The ban immediately introduced a new picnic table outside there “just for shade and fresh air.”
Our smokers are all becoming more resourceful!
• • •
Discussions of this kind will lead inevitably back to the pre-coffee days at Duffy’s well-remembered old tearoom, which stood about where the Royal Bank became located when the town seemed to need the more than two old banks.
It was once the habit of the ladies of this community to break off their housekeeping chores by mid-morning in order to quaff tea downtown while catching up on the news and bargains.
This quaint tradition expired with the war years when they were kept fully employed at more serious duties.
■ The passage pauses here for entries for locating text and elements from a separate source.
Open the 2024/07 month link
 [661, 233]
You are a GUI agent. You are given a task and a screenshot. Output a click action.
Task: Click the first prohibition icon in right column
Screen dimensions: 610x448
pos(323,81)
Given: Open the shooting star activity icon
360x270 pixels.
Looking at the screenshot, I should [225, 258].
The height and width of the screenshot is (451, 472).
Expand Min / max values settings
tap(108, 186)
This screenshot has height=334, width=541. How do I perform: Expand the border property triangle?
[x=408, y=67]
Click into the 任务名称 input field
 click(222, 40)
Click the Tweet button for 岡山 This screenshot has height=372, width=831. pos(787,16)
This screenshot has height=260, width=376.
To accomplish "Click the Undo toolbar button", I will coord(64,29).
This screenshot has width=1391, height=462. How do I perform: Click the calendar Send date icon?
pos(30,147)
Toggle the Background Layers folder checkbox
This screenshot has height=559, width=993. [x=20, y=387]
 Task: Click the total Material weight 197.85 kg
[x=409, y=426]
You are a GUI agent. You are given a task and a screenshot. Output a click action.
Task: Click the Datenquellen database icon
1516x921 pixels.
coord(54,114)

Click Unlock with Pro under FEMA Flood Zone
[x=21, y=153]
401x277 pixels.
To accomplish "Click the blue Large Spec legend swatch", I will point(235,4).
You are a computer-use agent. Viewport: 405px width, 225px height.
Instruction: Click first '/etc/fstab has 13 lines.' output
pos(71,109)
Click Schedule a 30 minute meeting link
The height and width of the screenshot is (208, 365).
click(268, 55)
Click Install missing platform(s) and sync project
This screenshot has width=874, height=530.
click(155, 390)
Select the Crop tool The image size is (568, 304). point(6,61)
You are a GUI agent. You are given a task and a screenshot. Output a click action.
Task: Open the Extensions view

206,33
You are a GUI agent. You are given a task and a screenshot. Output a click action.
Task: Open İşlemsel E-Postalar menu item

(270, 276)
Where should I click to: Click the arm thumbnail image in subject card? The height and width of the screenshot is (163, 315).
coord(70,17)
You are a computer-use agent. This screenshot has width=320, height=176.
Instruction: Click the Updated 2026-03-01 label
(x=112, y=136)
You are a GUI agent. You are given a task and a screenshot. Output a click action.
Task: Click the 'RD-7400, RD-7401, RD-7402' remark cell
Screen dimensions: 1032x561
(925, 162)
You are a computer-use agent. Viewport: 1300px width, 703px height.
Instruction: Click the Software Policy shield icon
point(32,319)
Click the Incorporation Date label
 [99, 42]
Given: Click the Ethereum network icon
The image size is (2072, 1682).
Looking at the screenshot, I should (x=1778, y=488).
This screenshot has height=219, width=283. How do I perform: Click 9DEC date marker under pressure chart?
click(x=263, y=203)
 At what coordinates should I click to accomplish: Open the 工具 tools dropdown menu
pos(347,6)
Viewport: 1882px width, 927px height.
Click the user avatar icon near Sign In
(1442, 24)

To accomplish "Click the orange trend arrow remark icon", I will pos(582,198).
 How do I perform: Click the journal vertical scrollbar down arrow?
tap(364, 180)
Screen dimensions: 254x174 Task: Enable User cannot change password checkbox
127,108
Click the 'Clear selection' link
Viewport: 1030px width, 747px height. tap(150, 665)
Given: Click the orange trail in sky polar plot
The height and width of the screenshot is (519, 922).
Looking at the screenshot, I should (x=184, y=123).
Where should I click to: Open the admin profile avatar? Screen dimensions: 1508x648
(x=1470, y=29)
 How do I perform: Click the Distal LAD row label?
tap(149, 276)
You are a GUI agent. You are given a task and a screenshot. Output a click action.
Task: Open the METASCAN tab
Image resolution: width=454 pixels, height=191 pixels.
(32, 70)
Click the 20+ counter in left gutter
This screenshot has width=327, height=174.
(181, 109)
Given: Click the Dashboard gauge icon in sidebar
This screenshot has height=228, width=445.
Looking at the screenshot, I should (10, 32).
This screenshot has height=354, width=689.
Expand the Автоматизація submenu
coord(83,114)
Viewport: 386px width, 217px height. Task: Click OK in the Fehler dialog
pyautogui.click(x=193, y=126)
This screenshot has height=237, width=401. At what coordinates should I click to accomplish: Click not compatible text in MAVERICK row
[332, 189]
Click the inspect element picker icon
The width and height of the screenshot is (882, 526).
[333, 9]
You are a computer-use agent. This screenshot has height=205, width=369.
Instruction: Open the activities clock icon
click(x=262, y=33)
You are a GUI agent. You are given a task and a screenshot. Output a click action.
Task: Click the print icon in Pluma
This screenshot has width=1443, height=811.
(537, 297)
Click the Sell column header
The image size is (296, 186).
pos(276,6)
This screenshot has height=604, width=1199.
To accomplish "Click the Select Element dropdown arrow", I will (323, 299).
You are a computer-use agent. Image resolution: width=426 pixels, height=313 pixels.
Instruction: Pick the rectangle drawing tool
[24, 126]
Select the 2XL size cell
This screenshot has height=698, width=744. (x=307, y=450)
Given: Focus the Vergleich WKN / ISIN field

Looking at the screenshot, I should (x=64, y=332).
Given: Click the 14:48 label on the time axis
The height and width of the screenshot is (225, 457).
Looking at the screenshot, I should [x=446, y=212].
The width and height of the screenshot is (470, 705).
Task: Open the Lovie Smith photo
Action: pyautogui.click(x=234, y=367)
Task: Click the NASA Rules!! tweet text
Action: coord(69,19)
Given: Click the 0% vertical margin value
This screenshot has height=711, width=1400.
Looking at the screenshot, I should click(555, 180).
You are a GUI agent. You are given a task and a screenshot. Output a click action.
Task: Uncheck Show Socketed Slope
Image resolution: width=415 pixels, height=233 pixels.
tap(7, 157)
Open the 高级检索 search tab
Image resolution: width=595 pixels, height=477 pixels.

Mother Duffy had at least two grown-up children return for high school reunions, but our Cecil and Sonny Duffy never knew them.
• • •
Now that we go deeper into the past with our big Centennial year close upon us, it behooves those of us querying events of the long ago to meet descendants of pioneer families, many of whom mingled freely with our local natives.
For instance Eddy George Jr., has a 94-year-old granny with an excellent memory. So we hit on such topics as the fact there was indeed a red brick yard on the lower river. It produced many thousands of bricks for our early schools, homes, hotels, public buildings like the old town hall and courthouse–and some even were shipped down river to other emerging communities. This was in the 1880’s, Ed discovered.
• • •
Now I can tell you that my own bame will never make the history books after last week’s letter to the editor complaining about this column not getting the facts straight on flood losses around North Branch. For that, I may as well apologize here and now.
But in about half-a-century of peddling a variety of semi-truths and possible falsehoods, never have I been accused of not telling the stories I picked up to the best of my limited ability.
Just consider that if Byrtle Kovachenko and I had not put our heads together at that time, who knows how long it might have taken to relate all those North Branch troubles to the outside world?
As a pair of old farmers mulling it all over, I’m sure we did more good than harm because we were first to notify everyone. The outside world had never before heard about that sad situation.
And if we got some names out of place, the total effect could not have been harmful as if it had been entirely ignored.
Let’s hope the worst weather has now come and gone, and our disaster assistance will be adequate for all concerned. Just try and keep us better informed, regardless of whether or not the telephones go down again or the roads are wrecked again.
There’s always some way to get word out. The rest of us need to know!